**ЗАДАНИЯ**:
a – Сколько лет, согласно отрывку о морском рейсе, коллеги-сивучатники проводят таврение сивучей в дальневосточных морях?
b – Процитируйте фрагмент отрывка о морском рейсе от слов «На следующее утро» до слов «сквозь клочья тумана.» включительно.

**ФРАГМЕНТ ТЕКСТА**:
++++++++
Обогнув невод по большой дуге, мы направились дальше вдоль берега и где-то через полчаса наконец вышли из полосы тумана в ясное солнечное утро. Но впереди, на выходе из залива Бабушкина, снова виднелась стена тумана, и мы решили поворачивать на запад. Так и шли весь день, то заходя в абсолютно непроглядный туман, то оказываясь ненадолго в разрывах, но никаких китов не встретили. К вечеру дошли до острова Завьялова. Здесь мы решили спустить лодку и поснимать сивучей в надежде увидеть животных с тавром. Таврение сивучей в дальневосточных морях наши коллеги-сивучатники проводят уже более 20 лет. Это позволяет надежно, на всю жизнь пометить животное, которое потом можно легко узнать даже на фотографии, сделанной издалека. Благодаря такой методике удалось выяснить много важных вещей об этом краснокнижном виде: как они перемещаются между разными районами, в каких районах численность снижается, а в каких растет, какова смертность в разном возрасте. Также тавро позволяет наблюдать за отдельными особями на лежбищах. Так выяснили, например, что на некоторых лежбищах самка уходит кормиться лишь на ночь, а на других – на сутки и более; похоже, это зависит от обилия рыбы и может сказываться на выживании детенышей.
На следующее утро погода испортилась – с утра поднялся ветер, а потом налетел еще и туман. Наш дальнейший маршрут лежал на запад поперек Тауйской губы, но нам ничего не оставалось, кроме как сидеть в каюте. Остров Талан, знаменитый своей колонией забавных птичек-конюг, мы едва рассмотрели сквозь клочья тумана.
Ночью ветер стих, и туман рассеялся. С утра, обнаружив прекрасную погоду, мы решили обойти на лодке Мотыклейский залив, а Антоныча на шаркете попросили срезать напрямую между мысами, так как шаркет движется гораздо медленнее, чем моторная лодка. Естественно, как только мы зашли вглубь залива, поднялся ветер с моря, т. е. ровно оттуда, куда нам нужно было возвращаться, и вместо того, чтобы обшаривать прибрежье в поисках гренландских китов и косаток, пришлось трястись против волны к условленному месту встречи с Антонычем. Все это привело нас в крайне мрачное расположение духа. Шел уже шестой день нашего рейса, пора было поворачивать обратно в сторону Магадана, а мы до сих пор не видели ничего интереснее малого полосатика! Это был провал.
++++++++
**ИСХОДНЫЕ ДАННЫЕ**:
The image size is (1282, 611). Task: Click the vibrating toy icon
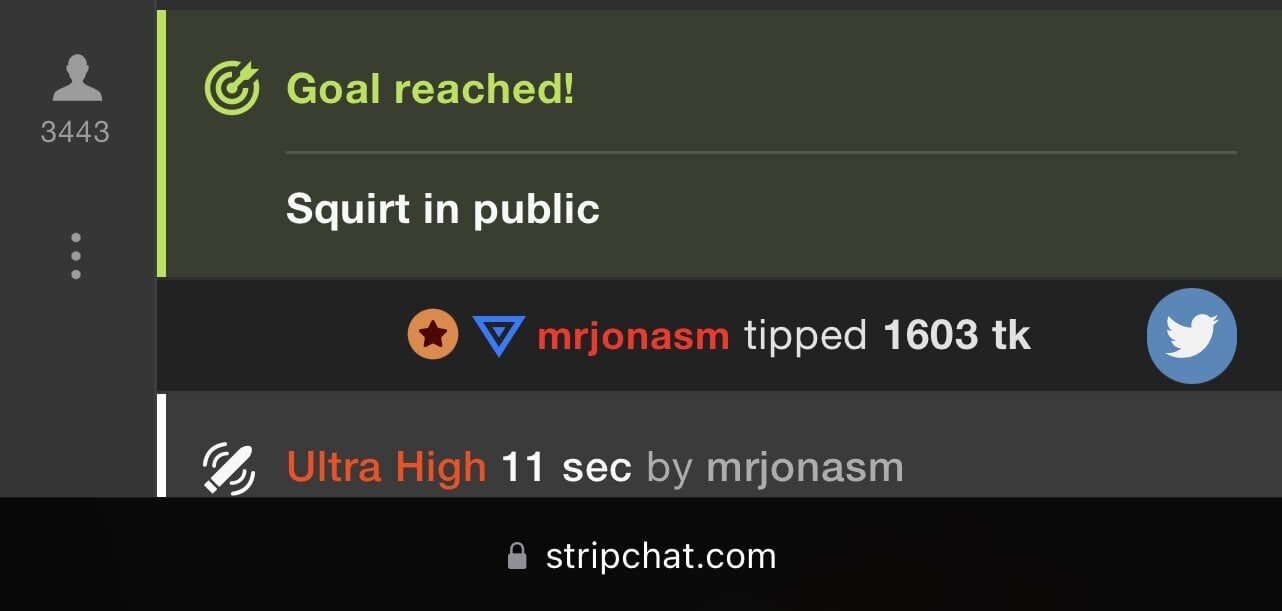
++++++++
**ОТВЕТЫ К ЗАДАНИЯМ**:
a – Более 20 лет.

b –
На следующее утро погода испортилась – с утра поднялся ветер, а потом налетел еще и туман. Наш дальнейший маршрут лежал на запад поперек Тауйской губы, но нам ничего не оставалось, кроме как сидеть в каюте. Остров Талан, знаменитый своей колонией забавных птичек-конюг, мы едва рассмотрели сквозь клочья тумана.